── Material to process ──
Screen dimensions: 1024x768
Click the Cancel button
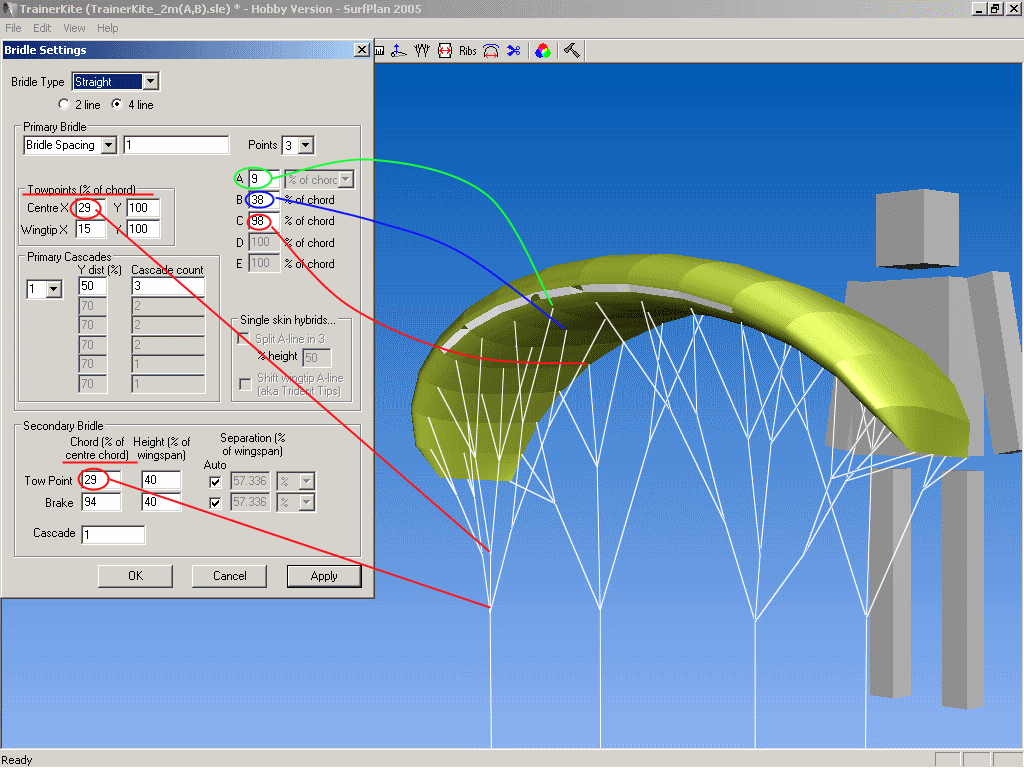229,576
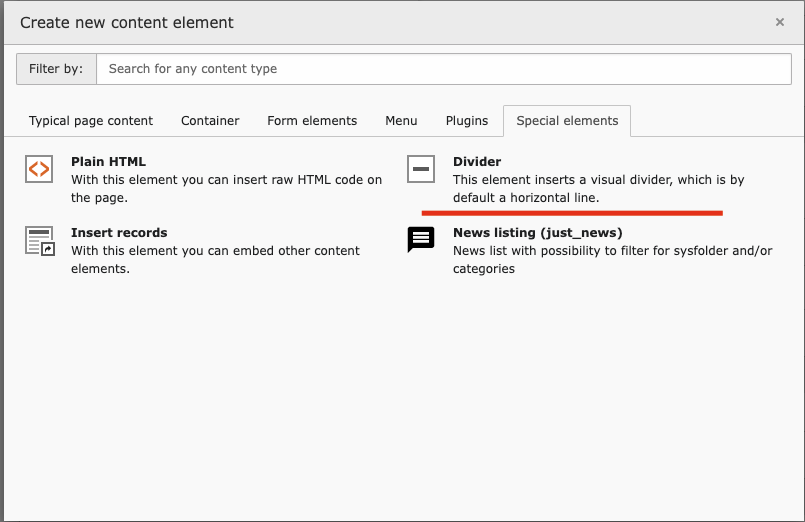Go to the Menu tab
This screenshot has height=522, width=805.
[401, 121]
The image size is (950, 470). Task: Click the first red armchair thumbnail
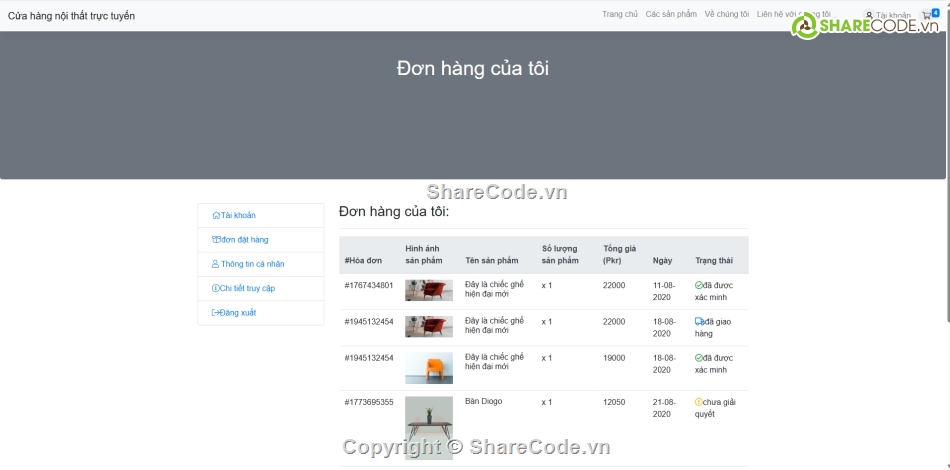click(428, 290)
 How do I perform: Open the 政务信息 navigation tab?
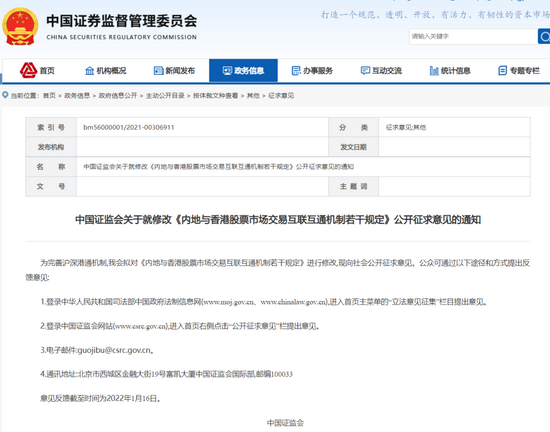click(243, 70)
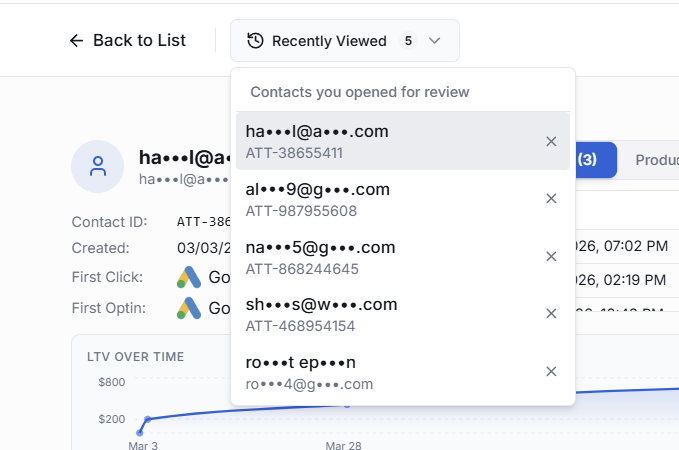
Task: Click the contact avatar person icon
Action: click(97, 166)
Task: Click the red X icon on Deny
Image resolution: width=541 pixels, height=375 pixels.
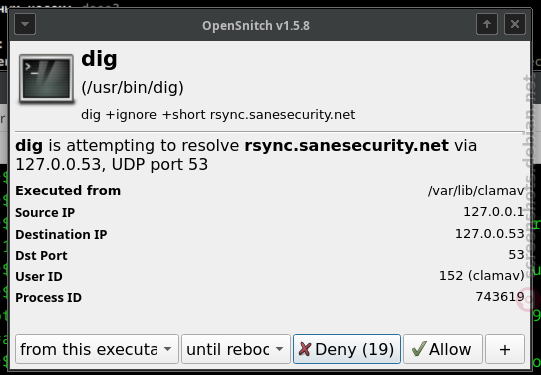Action: pos(305,349)
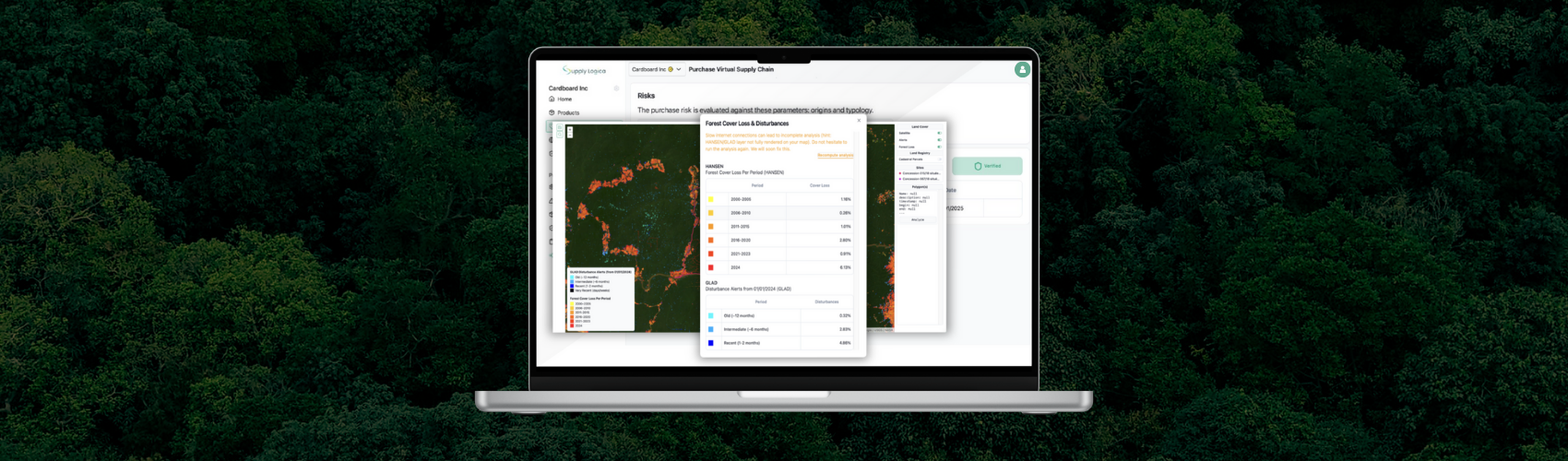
───
* **Instruction**: Could you edit the rows above so that every "red" becomes "gray", with nothing else altered and the pictures left out?

* **Written answer**:
Screen dimensions: 1024x768
Click the Cancel button
229,576
Go to the Menu tab
This screenshot has height=522, width=805.
[401, 121]
The image size is (950, 470). Task: Click the first gray armchair thumbnail
click(428, 290)
 How do I perform: Open the 政务信息 navigation tab?
click(243, 70)
Task: Click the contact avatar person icon
Action: click(97, 166)
Task: Click the gray X icon on Deny
Image resolution: width=541 pixels, height=375 pixels.
Action: pos(305,349)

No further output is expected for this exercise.